**Requirement:** Take from the data every line in which the word "user" is found.

[Data shown Boundary: Start]

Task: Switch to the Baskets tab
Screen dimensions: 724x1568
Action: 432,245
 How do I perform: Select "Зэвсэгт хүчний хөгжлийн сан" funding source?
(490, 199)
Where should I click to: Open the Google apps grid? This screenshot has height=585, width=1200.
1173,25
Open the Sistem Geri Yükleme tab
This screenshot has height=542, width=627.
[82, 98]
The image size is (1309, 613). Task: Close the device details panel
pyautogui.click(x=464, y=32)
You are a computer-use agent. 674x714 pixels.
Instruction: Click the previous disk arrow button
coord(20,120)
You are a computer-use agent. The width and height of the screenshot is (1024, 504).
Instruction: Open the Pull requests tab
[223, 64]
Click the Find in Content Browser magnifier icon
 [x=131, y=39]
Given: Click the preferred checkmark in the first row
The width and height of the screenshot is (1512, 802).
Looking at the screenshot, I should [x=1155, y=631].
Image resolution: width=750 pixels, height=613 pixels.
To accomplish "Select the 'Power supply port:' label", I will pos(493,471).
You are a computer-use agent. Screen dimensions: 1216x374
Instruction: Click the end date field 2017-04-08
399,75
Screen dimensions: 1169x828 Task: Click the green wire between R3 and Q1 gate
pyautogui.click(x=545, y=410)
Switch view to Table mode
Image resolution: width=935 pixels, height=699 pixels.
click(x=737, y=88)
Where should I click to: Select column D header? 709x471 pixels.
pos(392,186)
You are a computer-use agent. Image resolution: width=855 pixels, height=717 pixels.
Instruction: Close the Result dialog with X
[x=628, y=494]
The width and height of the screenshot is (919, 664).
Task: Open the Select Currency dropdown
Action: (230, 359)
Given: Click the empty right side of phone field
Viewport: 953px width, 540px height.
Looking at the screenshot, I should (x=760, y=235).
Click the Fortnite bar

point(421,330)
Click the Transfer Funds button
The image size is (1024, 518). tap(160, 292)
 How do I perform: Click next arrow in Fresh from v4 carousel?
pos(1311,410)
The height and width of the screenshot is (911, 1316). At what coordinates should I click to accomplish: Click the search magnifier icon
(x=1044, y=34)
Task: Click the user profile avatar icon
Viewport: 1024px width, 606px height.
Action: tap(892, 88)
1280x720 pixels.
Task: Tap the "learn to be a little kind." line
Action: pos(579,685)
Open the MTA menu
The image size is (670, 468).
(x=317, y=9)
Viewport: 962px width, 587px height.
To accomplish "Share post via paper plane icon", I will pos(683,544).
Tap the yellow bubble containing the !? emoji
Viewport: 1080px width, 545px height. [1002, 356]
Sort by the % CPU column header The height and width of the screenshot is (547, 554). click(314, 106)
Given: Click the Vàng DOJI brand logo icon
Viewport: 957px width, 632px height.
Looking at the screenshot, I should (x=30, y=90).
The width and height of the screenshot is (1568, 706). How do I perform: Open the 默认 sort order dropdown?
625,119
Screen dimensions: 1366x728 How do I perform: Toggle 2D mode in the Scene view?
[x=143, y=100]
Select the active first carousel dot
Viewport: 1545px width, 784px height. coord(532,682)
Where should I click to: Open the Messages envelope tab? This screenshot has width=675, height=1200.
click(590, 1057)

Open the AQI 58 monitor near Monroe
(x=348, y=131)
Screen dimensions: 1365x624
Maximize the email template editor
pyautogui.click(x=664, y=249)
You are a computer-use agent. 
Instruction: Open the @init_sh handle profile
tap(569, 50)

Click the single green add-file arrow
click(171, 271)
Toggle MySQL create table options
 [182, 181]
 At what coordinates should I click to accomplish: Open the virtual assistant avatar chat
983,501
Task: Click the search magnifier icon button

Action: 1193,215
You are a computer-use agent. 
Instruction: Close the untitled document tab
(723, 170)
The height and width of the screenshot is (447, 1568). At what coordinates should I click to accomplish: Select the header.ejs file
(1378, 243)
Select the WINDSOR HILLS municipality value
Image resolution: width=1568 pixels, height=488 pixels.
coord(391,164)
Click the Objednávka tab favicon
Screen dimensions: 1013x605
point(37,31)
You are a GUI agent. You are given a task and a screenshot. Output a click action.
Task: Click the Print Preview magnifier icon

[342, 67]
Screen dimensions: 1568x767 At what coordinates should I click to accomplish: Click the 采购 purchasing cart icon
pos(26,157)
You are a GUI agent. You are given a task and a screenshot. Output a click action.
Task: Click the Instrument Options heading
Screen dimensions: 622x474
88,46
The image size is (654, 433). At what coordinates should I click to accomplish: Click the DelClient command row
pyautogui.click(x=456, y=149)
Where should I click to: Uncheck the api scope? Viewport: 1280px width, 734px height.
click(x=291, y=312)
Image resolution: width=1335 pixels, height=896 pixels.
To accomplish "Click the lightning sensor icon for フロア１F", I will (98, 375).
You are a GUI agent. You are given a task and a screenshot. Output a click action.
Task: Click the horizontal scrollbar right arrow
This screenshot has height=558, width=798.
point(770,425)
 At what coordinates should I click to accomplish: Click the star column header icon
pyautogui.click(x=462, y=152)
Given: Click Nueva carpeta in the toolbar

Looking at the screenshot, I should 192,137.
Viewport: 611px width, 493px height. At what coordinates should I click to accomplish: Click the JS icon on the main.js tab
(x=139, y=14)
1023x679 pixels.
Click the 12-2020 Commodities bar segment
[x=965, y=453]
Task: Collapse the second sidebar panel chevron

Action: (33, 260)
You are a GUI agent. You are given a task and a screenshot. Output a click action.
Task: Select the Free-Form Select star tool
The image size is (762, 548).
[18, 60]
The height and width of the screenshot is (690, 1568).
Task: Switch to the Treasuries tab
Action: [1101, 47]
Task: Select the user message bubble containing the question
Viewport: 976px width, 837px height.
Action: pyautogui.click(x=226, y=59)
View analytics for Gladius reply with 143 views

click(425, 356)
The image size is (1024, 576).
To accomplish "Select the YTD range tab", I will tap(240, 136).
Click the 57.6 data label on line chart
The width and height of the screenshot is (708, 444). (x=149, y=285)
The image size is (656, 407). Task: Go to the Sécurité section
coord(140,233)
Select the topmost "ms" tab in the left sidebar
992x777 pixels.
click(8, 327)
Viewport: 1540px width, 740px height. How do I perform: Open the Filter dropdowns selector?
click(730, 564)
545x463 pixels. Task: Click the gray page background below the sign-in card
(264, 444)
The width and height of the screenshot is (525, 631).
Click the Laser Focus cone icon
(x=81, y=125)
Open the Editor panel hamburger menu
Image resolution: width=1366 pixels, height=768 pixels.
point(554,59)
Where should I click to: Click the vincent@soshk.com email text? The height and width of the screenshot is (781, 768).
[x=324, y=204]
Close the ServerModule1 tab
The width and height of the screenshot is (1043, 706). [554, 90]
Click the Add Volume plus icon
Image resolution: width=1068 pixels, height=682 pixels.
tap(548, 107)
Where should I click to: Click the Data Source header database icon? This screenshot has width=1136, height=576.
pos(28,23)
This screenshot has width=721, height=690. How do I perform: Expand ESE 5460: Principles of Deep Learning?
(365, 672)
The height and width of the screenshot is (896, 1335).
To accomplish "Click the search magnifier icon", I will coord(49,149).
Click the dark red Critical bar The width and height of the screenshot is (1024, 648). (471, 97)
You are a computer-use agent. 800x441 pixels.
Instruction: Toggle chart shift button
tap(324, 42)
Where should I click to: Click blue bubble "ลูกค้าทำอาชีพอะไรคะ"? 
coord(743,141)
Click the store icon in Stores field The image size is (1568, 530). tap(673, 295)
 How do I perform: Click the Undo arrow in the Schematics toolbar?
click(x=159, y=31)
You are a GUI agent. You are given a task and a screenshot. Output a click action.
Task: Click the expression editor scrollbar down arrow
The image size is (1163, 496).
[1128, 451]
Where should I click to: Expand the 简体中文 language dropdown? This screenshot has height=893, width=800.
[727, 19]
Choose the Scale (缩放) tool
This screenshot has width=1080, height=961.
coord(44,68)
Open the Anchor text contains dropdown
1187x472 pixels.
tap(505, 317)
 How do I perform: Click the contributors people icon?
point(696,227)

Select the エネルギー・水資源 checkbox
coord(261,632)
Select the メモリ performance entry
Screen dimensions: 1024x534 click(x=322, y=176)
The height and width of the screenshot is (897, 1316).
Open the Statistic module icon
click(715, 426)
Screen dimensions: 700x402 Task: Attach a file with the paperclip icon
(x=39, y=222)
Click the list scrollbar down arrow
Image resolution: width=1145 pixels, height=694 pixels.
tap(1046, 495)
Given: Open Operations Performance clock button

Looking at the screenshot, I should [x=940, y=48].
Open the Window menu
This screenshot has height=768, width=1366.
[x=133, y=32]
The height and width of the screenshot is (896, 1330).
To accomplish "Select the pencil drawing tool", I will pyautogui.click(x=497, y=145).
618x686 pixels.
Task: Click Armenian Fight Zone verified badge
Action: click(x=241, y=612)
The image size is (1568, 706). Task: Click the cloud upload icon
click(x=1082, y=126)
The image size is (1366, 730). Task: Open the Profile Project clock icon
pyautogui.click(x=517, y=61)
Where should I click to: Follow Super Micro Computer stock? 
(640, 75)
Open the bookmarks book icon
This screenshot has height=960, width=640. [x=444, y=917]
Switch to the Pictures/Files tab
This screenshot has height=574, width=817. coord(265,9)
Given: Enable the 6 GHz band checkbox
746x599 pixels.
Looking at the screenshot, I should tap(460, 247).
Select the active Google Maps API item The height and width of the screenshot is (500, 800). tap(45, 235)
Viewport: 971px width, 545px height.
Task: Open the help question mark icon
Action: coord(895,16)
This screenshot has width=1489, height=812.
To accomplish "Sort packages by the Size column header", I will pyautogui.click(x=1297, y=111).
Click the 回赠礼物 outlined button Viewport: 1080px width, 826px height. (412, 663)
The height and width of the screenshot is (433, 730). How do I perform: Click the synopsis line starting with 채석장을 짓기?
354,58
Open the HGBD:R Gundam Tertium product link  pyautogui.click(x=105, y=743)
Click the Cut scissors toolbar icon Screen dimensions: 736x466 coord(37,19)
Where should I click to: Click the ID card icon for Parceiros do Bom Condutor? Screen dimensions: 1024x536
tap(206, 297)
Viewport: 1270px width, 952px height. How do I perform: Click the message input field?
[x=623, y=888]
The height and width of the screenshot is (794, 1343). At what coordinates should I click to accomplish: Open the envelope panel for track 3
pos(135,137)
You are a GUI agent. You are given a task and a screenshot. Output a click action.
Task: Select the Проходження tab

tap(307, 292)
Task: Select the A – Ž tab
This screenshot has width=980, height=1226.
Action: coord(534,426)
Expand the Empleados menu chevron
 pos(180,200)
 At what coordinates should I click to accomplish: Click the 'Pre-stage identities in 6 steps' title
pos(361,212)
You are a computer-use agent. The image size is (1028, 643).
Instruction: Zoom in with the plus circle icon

[Data shown Boundary: End]

**Written solution:**
Task: Click the user profile avatar icon
Task: Select the user message bubble containing the question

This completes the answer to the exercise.